Когда солнце село в коротких сумерках, я бросил последний взгляд на мир, которому суждено было скоро погибнуть. У ног колоссов я различил крадущиеся фигуры зверей, живших в этих некогда гордых сооружениях человека. Под рычание зверей я заполз в свою пещеру и, бормоча в бреду молитвы о том, чтобы скорей настал последний день, погрузился в царство сна.
Ко мне вернулось сознание, я увидел в одиночке себя и тот же квартет моих мучителей.
— Богохульный еретик, смотритель Сан-Квэнтина, стопами уже попирающий ад, — пролепетал я, отпив большой глоток воды, поднесенный к моим губам. — Пусть тюремщики и старосты торжествуют. Срок их недалек, и после него не будет им срока.
— Он рехнулся! — решил смотритель Этертон.
— Он дурачит вас! — решил доктор Джексон и был близок к истине.
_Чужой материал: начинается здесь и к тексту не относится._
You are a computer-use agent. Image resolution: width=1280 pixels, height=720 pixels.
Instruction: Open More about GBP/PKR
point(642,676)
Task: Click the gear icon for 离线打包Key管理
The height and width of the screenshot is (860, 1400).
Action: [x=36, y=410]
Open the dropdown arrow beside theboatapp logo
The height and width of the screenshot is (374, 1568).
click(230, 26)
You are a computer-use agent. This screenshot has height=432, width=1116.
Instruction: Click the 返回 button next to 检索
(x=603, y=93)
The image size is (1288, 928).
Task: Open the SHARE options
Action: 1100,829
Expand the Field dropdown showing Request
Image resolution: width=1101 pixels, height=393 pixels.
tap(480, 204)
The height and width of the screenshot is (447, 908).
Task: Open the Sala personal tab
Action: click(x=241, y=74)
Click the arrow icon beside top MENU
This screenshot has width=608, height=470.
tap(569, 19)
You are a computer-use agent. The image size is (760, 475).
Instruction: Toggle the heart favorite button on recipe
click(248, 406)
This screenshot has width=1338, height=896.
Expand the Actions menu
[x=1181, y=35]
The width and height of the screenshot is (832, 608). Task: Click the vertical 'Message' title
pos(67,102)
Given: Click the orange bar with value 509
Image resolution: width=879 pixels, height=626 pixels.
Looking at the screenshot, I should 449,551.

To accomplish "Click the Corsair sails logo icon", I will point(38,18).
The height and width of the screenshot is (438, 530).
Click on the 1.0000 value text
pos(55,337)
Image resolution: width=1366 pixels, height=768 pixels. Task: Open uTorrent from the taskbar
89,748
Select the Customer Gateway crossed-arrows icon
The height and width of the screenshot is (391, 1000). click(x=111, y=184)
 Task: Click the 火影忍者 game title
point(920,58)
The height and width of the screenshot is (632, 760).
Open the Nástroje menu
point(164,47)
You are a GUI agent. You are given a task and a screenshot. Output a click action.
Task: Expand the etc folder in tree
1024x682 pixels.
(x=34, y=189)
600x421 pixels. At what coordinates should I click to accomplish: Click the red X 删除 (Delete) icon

— Но он ведь отказывается от еды! — возражал капитан Джэми.
— Ба! Он может поститься сорок дней, и это не причинит ему вреда, — отвечал доктор.
— И постился! — вставил я. — И сорок ночей! Сделайте милость, стяните потуже куртку и убирайтесь вон!
Главный староста попробовал просунуть палец под куртку.
— Даже с помощью блока с веревками вы не стянете шнуровку и на четверть дюйма! — уверял он.
— Нет ли у вас жалоб, Стэндинг? — спросил смотритель.
— Да, — отвечал я, — целых две.
— В чем же они заключаются?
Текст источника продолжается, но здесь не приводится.